## <a name="S-patterns-sequencing-nesting"></a> Sequencing and Nesting of Collective Primitives
CUTLASS embodies a design paradigm exemplified by the [CUB library](https://nvlabs.github.io/cub/) for expressing collective operations. Objects expose an interface for a problem that is then decomposed into concurrent subtasks executed by cooperating threadblocks, warps, and threads. For example, a grid-level object may be constructed with base pointers to the start of a GEMM operation, add a threadblock-dependent offset to partition the problem, and then compute a per-threadblock GEMM. This in turn performs some operations as a collection of cooperating threads, while it may partition other parts of the task into warp-level subtasks.

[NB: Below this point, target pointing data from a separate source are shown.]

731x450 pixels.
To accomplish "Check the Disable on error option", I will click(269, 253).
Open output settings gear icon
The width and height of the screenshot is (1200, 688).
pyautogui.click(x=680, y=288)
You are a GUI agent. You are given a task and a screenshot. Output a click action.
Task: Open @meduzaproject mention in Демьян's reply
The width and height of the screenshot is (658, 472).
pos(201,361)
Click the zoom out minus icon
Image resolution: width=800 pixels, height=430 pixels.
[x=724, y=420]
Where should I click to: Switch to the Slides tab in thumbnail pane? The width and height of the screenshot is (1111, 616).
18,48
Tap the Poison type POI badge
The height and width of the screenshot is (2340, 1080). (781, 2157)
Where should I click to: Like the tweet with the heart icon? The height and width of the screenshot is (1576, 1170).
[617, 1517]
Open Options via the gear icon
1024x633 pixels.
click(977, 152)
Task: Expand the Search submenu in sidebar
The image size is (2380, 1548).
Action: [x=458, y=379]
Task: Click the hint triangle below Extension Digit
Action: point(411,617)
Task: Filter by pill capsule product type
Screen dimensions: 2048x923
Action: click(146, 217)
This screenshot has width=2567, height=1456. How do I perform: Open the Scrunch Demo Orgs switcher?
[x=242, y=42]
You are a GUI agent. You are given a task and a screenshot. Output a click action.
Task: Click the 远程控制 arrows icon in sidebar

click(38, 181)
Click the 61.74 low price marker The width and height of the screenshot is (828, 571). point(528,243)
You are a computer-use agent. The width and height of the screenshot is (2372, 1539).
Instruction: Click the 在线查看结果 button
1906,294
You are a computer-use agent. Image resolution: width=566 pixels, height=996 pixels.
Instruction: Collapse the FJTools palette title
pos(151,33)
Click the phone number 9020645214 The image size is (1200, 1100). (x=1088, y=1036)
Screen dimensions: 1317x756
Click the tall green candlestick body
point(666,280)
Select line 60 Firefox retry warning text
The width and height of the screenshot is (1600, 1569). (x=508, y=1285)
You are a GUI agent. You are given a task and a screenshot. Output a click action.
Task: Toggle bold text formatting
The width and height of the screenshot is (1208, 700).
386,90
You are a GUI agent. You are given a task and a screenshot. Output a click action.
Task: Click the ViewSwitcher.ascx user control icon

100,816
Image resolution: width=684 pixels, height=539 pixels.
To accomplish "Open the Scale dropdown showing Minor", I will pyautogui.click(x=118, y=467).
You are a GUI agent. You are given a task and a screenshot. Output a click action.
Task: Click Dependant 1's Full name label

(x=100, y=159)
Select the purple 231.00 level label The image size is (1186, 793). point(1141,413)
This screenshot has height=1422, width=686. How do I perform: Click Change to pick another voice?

## <a name="S-patterns-tiles-iterators"></a> Tiles and Iterators
Efficient dense linear algebra computations emphasize data movement to match the execution of mathemtical operators to the flow of data. Consequently, CUTLASS defines a rich set of primitives for partitioning a tile of data among participating threads, warps, and threadblocks. CUTLASS applies the familiar iterator design pattern to provide an abstraction layer to (1.) access these tile objects and (2.) traverse a sequence of objects embedded in a higher level data structure. These subpartitions are typically defined by compile-time constants
specifying element type, size, and data layout. CUTLASS refers to subpartitions as _tiles_.
_Iterators_ are familiar design patterns in C++ that provide an abstraction for accessing individual
elements in memory as well as traversing over a collection. GEMM kernels in CUTLASS depend on accessing
a sequence of tiles from global memory, from shared memory, and in registers. Consequently, _tile iterators_
are prevalent throughout the CUTLASS implementation.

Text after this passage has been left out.